I have a data set with the dollars in transactions a store has done historically from noon-2pm on Wednesdays. Most of the time, the store does no volume during this time (16 observations with the value of 0), but when it does one or more transactions, since the minimum price for an item is around 400, those observations occupy a second mode around $800. What are some approaches one might take to estimate normal variability in such a situation with an eye towards using that approach for detecting outliers?
For the domain context, given this store's volume, I would roughly consider anything below $1700 normal variation, anything above 3000 as a significant outlier, and anything in between slightly anomalous, but not full fledged outliers. I'd like to find an approach that would allow me to accurately represent normal variability and outliers for a wide range of store sizes and activity levels that fundamentally follow a similar distribution.

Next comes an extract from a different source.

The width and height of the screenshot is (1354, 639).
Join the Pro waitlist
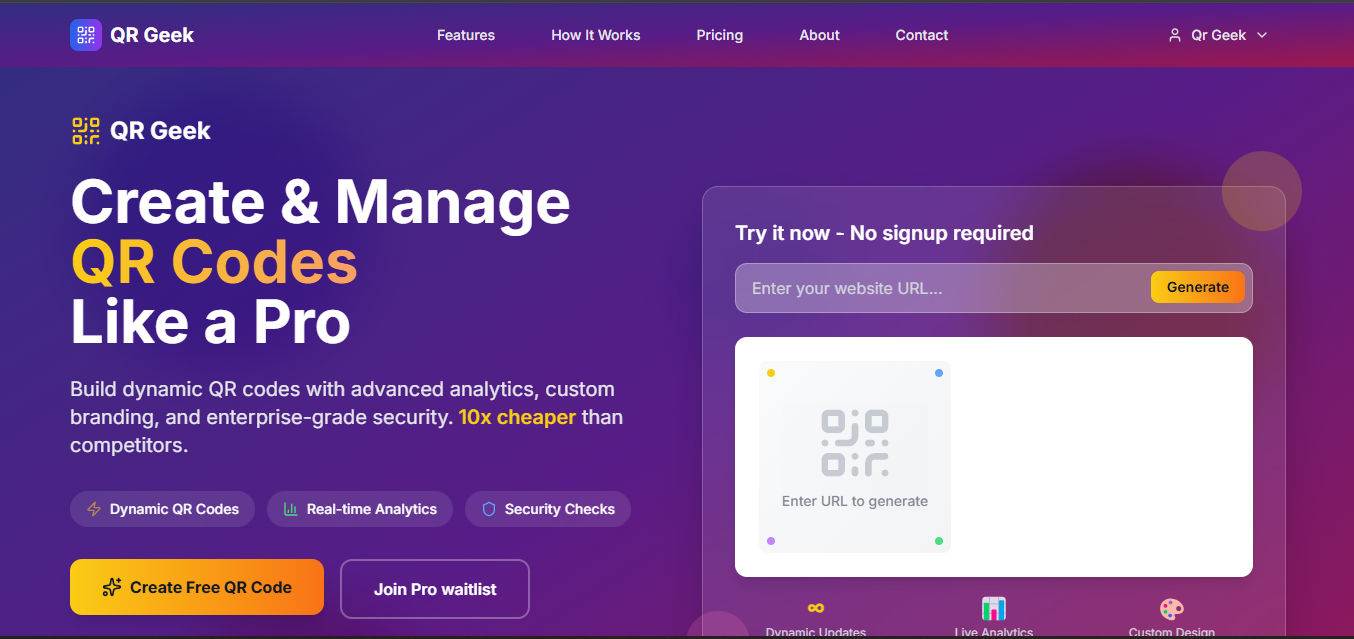tap(434, 588)
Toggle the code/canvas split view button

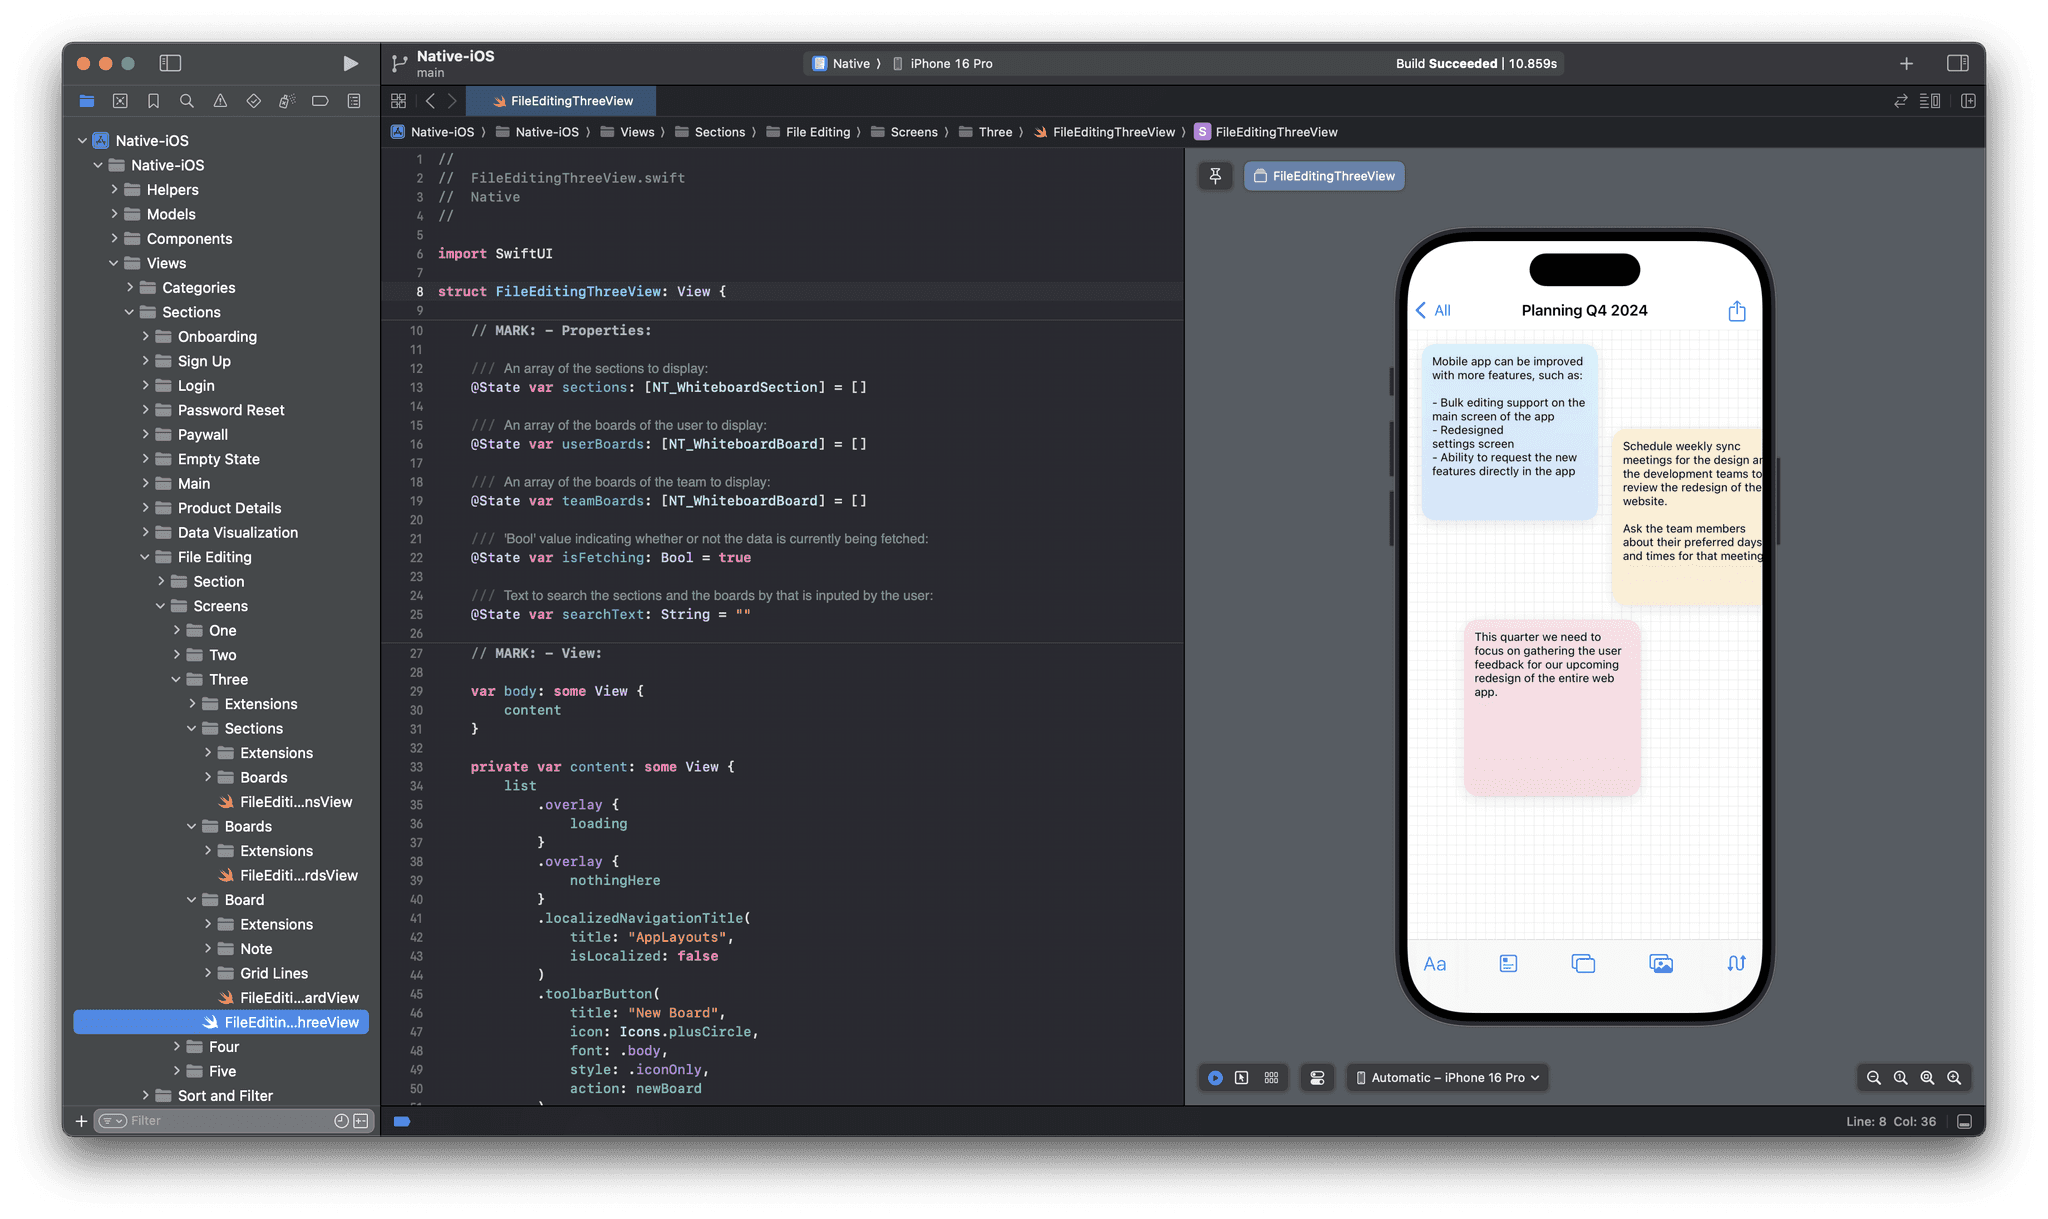1932,100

I've tried using the standard deviation, but this doesn't seem to capture what I'd like to consider normal deviations vs. outlying deviations. For example, I would want to represent values close to the right hand mode as normal deviations from the mean, but the point estimates for mean and standard deviation return z-scores that are > 1 for new observations that fall around the right mode.
One approach I considered was just to use the non-zero right mode values to calculate the mean and standard deviation to calculate z-scores from, but that has the disadvantage of not incorporating information from the left side of the distribution. For example, for samples with relatively more 0 value observations, the probability of experiencing an extreme value should be lower than for a sample with relatively fewer 0 value periods.
My ultimate desire is to be able to observe new values in subsequent Wednesday noon-2pm periods and determine whether that new observation falls within what could be considered normal population variation vs. is an outlier.
Any suggestions are greatly appreciated!